● **Dataset extract**:

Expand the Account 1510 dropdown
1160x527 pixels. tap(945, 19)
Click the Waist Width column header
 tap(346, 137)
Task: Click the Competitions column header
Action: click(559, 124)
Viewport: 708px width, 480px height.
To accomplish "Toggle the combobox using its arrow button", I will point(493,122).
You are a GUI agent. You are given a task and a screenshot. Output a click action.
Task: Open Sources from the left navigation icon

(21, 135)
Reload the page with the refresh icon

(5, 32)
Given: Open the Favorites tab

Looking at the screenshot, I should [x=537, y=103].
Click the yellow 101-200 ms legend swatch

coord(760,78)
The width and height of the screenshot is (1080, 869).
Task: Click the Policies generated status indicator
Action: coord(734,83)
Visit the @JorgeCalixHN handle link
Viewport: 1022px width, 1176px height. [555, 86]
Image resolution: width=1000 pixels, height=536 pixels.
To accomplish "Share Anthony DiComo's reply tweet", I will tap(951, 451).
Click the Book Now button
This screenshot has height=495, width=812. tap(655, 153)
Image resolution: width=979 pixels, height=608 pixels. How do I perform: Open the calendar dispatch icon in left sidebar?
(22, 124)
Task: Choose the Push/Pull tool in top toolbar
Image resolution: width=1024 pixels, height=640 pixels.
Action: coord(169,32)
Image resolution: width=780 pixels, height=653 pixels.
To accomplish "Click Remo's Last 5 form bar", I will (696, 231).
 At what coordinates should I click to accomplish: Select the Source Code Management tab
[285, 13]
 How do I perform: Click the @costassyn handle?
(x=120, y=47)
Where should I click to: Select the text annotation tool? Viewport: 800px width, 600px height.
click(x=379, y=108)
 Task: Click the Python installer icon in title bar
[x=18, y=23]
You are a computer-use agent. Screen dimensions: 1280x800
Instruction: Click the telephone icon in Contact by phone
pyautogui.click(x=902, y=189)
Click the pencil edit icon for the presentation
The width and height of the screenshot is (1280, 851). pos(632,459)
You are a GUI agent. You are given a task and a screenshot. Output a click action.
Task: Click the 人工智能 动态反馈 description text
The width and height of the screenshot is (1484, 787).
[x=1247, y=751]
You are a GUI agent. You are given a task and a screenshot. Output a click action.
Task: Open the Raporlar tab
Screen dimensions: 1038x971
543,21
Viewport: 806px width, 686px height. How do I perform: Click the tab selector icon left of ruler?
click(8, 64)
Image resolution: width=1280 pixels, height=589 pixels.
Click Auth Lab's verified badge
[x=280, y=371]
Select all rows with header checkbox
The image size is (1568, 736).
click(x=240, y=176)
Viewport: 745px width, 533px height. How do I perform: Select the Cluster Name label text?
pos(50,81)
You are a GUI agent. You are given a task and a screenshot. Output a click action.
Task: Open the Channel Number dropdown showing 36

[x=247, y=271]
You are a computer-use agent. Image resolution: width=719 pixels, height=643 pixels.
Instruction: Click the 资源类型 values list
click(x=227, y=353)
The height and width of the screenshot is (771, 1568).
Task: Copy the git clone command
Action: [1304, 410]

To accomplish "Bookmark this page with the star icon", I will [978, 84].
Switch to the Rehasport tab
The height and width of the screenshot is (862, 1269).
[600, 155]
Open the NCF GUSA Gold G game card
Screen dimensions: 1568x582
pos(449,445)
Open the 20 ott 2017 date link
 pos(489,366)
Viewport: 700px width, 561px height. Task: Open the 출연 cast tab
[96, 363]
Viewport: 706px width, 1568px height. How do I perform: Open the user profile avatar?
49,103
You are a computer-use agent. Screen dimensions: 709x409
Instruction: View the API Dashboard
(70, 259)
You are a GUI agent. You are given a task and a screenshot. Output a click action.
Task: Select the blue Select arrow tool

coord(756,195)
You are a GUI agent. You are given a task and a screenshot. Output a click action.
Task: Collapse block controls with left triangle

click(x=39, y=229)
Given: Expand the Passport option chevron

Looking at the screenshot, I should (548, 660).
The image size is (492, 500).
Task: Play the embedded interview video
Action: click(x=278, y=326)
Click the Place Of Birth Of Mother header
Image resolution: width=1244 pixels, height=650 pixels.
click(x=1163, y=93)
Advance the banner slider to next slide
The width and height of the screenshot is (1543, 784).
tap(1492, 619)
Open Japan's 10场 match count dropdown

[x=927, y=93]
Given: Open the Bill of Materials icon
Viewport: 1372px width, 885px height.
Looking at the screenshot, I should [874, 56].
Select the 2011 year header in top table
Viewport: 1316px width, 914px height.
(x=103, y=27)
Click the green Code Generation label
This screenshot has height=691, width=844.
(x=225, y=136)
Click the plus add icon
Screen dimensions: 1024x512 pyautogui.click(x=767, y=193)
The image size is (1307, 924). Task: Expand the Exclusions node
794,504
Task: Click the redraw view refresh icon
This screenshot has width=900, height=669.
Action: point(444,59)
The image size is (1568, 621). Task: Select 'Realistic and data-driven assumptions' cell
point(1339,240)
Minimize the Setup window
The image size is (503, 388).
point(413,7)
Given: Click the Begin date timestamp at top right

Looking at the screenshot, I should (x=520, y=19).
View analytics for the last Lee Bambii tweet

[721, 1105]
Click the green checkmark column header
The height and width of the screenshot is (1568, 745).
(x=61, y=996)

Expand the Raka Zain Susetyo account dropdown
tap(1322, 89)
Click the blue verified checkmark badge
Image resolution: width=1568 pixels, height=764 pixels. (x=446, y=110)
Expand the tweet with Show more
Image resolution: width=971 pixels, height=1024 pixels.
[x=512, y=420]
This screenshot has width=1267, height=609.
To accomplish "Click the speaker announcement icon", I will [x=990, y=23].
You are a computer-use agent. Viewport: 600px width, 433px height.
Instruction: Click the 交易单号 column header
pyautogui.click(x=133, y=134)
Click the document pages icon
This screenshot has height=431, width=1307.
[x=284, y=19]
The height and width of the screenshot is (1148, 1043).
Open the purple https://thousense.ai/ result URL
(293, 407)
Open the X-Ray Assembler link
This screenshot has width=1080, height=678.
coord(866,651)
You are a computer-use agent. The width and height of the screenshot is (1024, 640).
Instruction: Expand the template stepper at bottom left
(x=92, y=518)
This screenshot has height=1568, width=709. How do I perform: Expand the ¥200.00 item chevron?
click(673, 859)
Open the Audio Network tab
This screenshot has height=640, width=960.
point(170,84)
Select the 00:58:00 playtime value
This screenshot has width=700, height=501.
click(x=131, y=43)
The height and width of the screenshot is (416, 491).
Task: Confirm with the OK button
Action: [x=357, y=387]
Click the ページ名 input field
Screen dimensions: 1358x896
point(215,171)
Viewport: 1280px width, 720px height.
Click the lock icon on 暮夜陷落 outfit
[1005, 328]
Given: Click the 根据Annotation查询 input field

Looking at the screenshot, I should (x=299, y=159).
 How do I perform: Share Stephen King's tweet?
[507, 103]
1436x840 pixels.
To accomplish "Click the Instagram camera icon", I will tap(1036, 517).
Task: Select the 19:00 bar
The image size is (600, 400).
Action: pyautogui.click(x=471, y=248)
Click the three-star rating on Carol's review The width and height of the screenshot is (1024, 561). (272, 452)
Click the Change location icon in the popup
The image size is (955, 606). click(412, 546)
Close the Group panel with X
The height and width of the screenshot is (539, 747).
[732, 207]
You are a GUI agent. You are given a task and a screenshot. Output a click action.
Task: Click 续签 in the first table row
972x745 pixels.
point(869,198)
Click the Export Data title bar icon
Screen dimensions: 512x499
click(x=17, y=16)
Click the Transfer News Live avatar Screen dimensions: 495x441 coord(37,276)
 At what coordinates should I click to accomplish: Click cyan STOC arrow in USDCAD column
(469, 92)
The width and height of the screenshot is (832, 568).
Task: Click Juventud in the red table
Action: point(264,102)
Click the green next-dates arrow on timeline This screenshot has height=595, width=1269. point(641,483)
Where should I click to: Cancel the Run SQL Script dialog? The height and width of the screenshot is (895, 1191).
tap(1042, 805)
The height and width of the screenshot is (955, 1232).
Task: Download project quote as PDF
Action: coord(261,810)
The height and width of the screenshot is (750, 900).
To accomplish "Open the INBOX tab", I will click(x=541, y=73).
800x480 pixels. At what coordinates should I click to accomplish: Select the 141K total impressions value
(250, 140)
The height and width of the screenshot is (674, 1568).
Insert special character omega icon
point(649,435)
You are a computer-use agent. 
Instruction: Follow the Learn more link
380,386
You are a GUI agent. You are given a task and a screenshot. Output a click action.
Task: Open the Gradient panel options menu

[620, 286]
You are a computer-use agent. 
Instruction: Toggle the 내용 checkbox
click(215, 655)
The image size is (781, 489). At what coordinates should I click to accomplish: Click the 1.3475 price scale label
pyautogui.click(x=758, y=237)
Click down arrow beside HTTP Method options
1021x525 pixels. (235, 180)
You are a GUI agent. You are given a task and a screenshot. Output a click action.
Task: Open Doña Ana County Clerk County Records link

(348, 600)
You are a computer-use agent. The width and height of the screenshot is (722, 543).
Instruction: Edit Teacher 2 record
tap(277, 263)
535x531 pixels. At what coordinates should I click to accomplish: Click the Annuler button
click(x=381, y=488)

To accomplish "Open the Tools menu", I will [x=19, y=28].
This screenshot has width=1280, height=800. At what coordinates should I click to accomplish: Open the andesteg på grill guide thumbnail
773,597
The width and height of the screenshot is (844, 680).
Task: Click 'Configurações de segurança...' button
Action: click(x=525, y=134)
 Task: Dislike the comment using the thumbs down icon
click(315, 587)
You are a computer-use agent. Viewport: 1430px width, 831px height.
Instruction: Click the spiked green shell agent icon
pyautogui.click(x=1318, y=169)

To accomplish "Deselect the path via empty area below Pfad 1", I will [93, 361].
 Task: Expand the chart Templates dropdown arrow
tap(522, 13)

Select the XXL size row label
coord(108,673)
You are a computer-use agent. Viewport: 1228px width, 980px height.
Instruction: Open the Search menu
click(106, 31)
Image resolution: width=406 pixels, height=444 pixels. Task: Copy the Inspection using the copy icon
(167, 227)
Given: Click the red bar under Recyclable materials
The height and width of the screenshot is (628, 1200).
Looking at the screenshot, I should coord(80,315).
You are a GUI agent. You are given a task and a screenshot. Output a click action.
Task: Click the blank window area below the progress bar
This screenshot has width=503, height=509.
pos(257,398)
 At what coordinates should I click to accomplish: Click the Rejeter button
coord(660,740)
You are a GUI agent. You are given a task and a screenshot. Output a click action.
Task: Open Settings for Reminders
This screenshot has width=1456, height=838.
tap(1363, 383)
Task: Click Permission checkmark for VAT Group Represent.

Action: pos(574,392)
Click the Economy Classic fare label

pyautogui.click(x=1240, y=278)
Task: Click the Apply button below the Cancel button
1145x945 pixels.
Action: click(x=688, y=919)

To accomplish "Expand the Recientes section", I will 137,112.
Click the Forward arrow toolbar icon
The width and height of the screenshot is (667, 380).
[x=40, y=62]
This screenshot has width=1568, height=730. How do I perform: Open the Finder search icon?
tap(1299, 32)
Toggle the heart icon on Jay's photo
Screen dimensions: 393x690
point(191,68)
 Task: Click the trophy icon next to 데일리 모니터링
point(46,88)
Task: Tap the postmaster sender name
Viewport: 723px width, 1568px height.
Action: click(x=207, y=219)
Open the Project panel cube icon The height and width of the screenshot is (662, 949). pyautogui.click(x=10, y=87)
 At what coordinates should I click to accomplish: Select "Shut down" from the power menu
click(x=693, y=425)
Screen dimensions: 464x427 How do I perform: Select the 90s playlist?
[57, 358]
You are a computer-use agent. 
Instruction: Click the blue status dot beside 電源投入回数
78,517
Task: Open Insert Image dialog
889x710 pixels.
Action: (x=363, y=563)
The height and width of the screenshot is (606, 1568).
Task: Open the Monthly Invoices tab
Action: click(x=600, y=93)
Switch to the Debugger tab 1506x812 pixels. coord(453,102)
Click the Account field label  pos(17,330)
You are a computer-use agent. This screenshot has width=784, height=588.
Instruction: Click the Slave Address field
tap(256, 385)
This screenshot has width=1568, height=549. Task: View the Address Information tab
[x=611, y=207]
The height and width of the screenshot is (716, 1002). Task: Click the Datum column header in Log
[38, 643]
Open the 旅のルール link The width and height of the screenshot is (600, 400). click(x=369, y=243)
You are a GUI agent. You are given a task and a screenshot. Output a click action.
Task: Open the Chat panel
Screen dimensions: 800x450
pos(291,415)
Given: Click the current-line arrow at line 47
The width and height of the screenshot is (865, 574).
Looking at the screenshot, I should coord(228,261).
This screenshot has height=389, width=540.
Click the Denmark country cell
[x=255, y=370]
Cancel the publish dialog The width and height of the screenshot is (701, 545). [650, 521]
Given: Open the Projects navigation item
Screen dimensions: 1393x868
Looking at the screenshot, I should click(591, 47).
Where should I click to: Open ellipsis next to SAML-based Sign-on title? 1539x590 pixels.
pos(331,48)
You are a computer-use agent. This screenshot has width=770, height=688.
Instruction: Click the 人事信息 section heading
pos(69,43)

● **Activity**: Your answer should be a single number: how many lines in the data above include "area"?

● **Result of this exercise**: 2